* Stored items *
◇ ◇ ◇ ◇ ◇ ◇ ◇

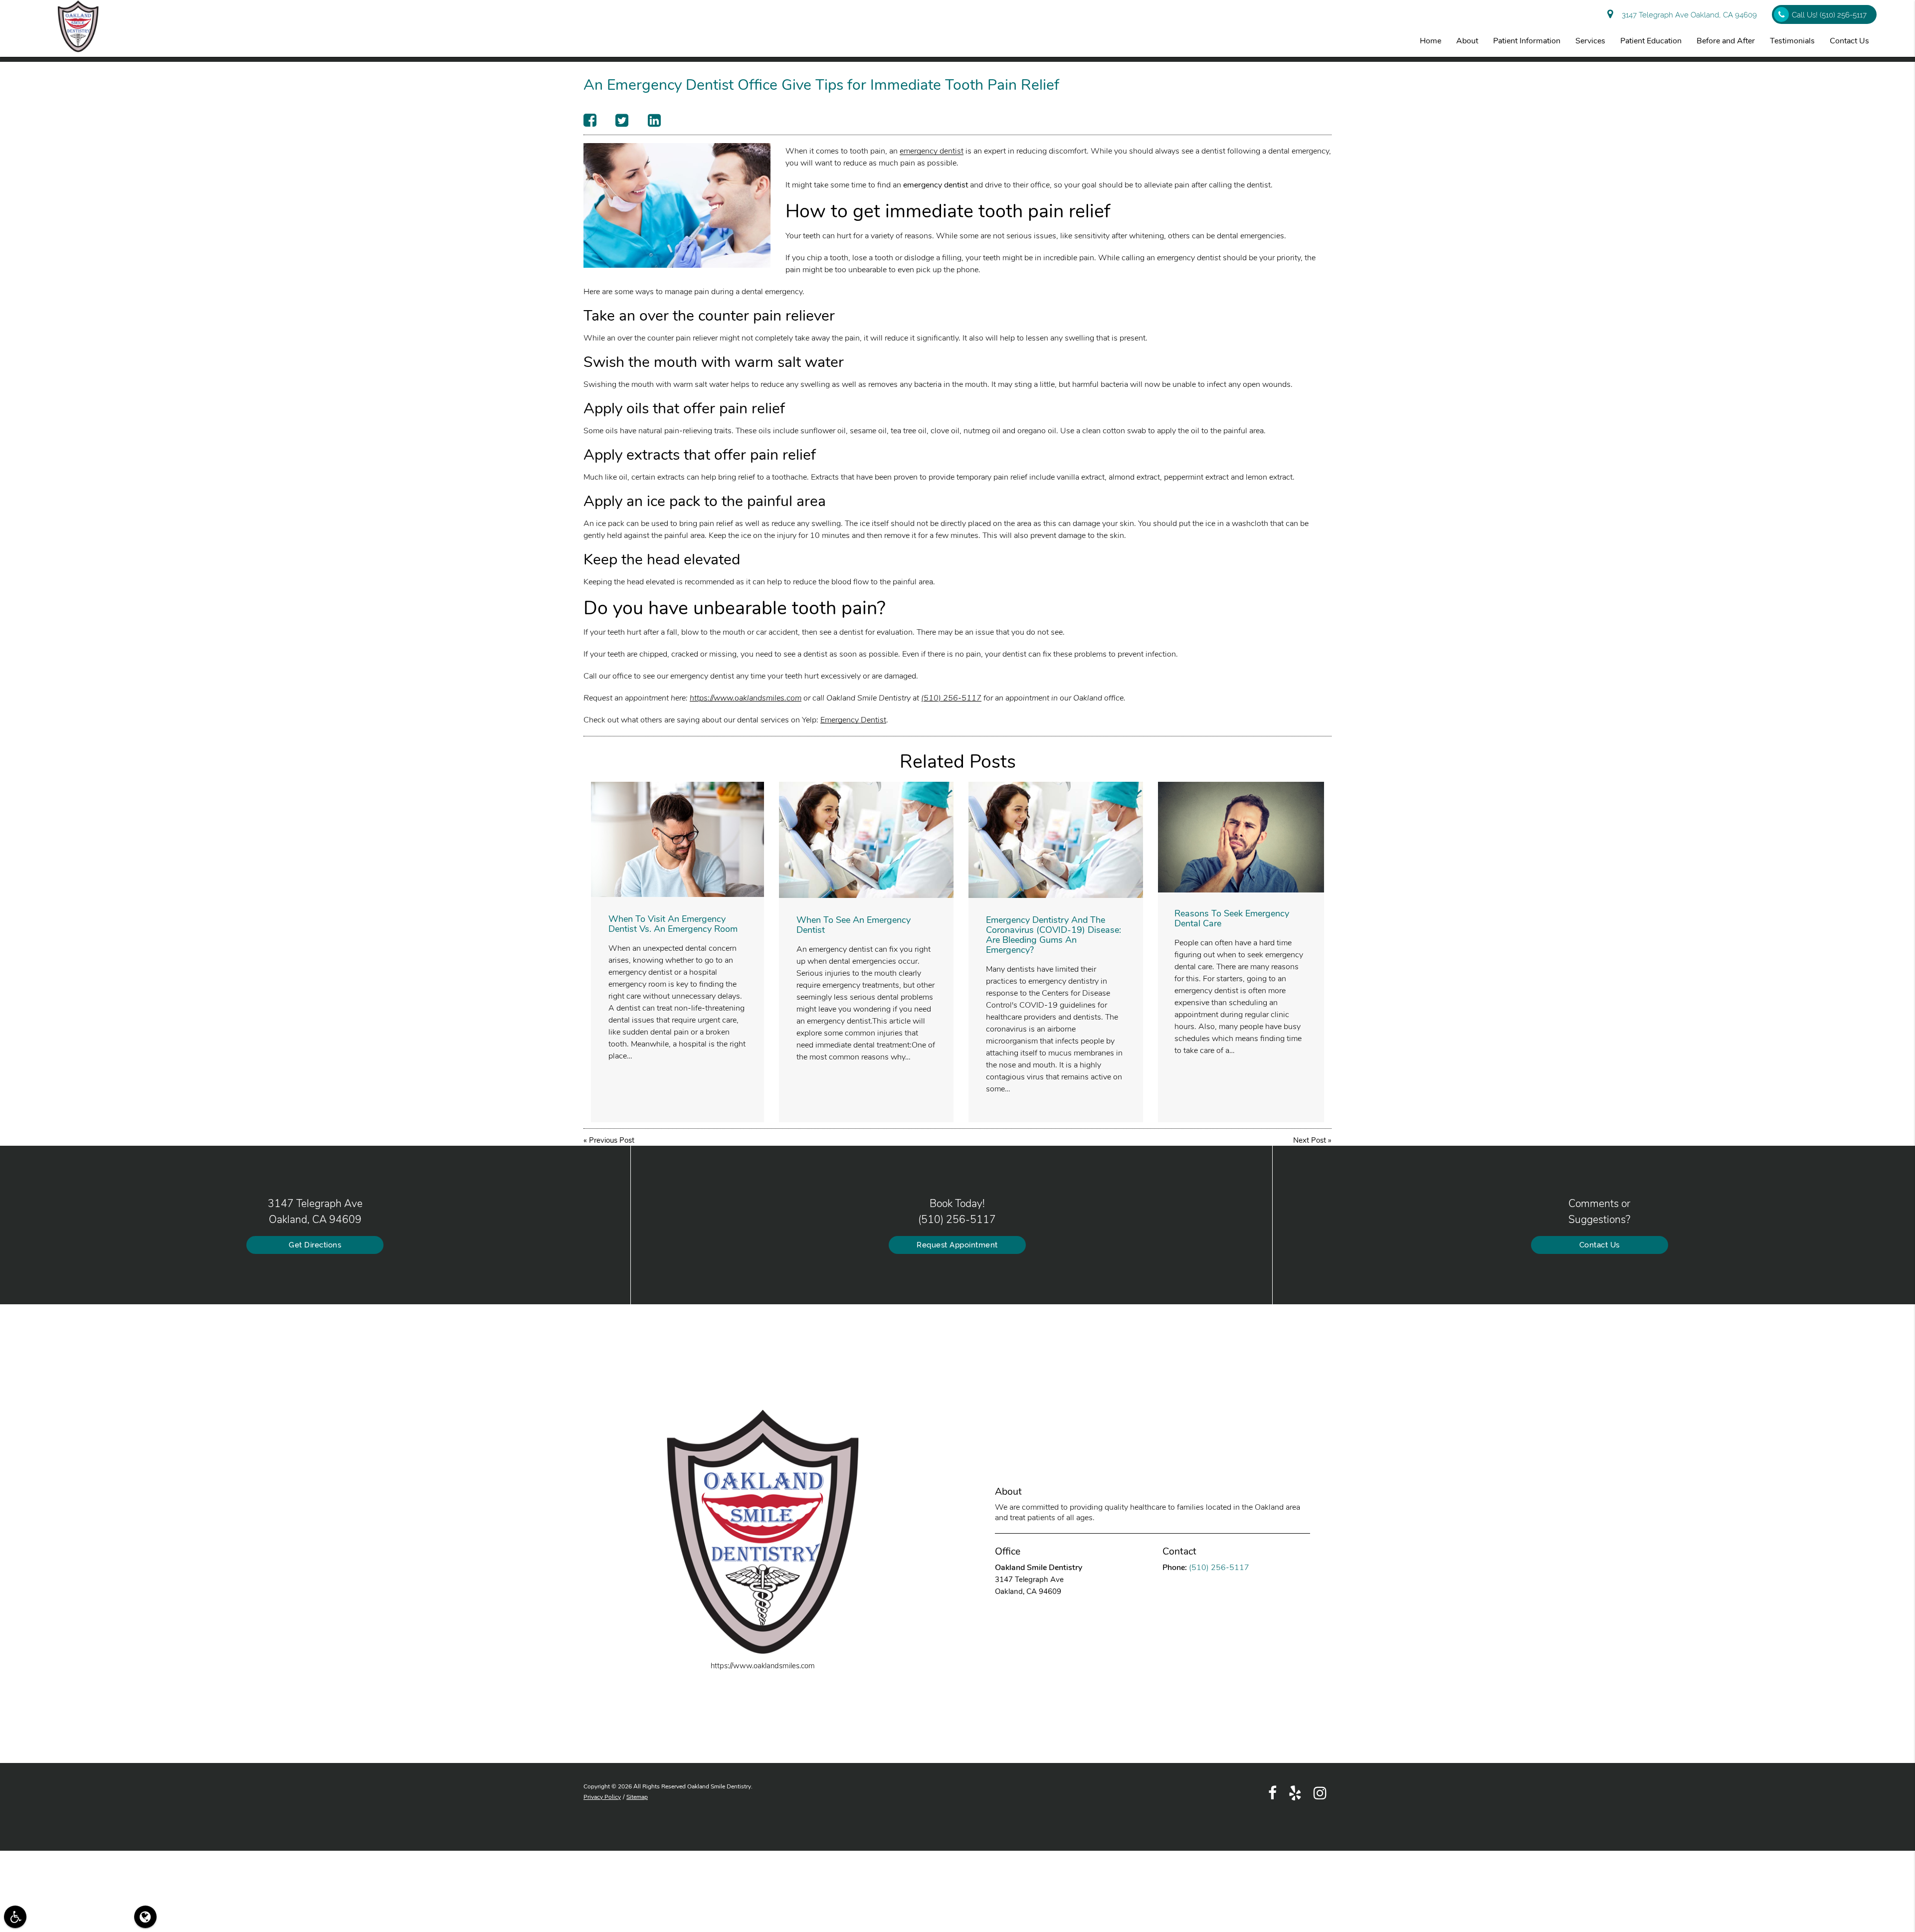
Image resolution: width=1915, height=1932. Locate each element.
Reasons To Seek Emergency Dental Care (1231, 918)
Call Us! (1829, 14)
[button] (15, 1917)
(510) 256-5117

◇ ◇ ◇ ◇ ◇ ◇ ◇

* WHAT THIS TASK INVOLVES *
Retype all the records exactly and keep out every picture.

* TASK RESPONSE *
Image resolution: width=1915, height=1932. Locate each element.
Reasons To Seek Emergency Dental Care (1231, 918)
Call Us! (1829, 14)
[button] (15, 1917)
(510) 256-5117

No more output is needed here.